Elsewhere in West Bengal, far away from the heady rhetoric of the Coffee House addas over endless cups of tea and cigarettes, farmers were getting poorer, unemployment figures were rising, the few industries still in business in the state were moving out.

And Mamata Banerjee was protesting. But she was throwing black shawls at the Speaker in the House, squatting before the Chief Minister's office, mouthing streetspeak. Surely, that was no match for the chief minister's haughty intellectual demeanour. Reality hit home, and hard, when we left home. I, and several others like me, who became economic migrants overnight, realised the folly of being frogs in Bengal's well of doom for the best part of our youth.

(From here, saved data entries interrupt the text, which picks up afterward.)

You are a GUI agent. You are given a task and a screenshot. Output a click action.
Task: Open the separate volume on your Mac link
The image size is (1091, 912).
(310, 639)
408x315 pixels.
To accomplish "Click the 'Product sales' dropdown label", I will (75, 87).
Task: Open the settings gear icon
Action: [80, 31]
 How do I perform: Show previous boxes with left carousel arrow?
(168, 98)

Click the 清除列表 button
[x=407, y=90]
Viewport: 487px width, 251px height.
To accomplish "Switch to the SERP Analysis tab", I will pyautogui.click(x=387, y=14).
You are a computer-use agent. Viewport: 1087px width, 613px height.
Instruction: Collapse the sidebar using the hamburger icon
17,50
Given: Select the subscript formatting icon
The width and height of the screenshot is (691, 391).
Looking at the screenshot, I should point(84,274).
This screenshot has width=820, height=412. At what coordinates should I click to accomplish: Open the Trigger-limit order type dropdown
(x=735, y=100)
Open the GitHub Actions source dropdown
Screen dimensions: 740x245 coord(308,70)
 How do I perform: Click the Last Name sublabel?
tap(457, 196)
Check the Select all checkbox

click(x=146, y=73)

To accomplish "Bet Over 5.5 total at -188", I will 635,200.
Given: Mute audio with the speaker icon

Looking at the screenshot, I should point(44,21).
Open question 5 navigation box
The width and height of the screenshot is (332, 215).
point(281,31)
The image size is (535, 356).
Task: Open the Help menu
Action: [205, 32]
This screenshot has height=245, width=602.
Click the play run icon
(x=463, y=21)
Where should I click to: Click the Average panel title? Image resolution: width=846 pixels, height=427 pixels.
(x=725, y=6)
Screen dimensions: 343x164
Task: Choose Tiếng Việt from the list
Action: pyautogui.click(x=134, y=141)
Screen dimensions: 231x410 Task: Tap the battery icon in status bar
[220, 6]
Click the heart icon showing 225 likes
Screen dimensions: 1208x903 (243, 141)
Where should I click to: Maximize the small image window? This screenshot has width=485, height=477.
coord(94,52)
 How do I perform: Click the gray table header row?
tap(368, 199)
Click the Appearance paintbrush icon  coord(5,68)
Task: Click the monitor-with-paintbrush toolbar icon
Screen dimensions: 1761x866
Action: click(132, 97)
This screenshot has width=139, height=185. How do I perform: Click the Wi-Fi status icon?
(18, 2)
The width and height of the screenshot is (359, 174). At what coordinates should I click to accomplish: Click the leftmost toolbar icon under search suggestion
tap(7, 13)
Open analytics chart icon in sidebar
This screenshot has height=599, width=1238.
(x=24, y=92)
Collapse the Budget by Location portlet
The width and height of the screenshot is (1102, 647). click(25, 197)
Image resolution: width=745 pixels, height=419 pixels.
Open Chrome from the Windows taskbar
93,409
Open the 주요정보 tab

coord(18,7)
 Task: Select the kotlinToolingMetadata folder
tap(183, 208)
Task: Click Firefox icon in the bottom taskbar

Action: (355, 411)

A generation had by then been rendered unemployable after the abolition of English at the primary school level. And while the only noteworthy industrial activity during Jyoti Basu's time was signing Memorandums of Understanding (MoUs), the Buddhadeb Bhattacharya government's mismanagement of the Singur and Nandigram agitation over land acquisition resulting in the deaths of poor peasants, the very ones they had pledged to protect, was the final straw.

Something else happened around that time. From our offices and new homes in Delhi, Mumbai and Bangalore, we, the non-resident Bengalis, were witnessing the silent transformation of Mamata Banerjee. The lady of the masses was becoming the toast of the classes as well. Bengal was getting an alternative it could live with.
The last few years are a blur. It is tomorrow that excites Bengal and Bengalis, like me, outside Bengal.u00a0 So will Bengal change for the better? No more heady rhetoric to hide the rut within? Too early to predict. But among other bad habits I have quit since leaving Bengal is my daily smoke. May be with time, and a little help from Didi, I will get over my Leftist hangover soon.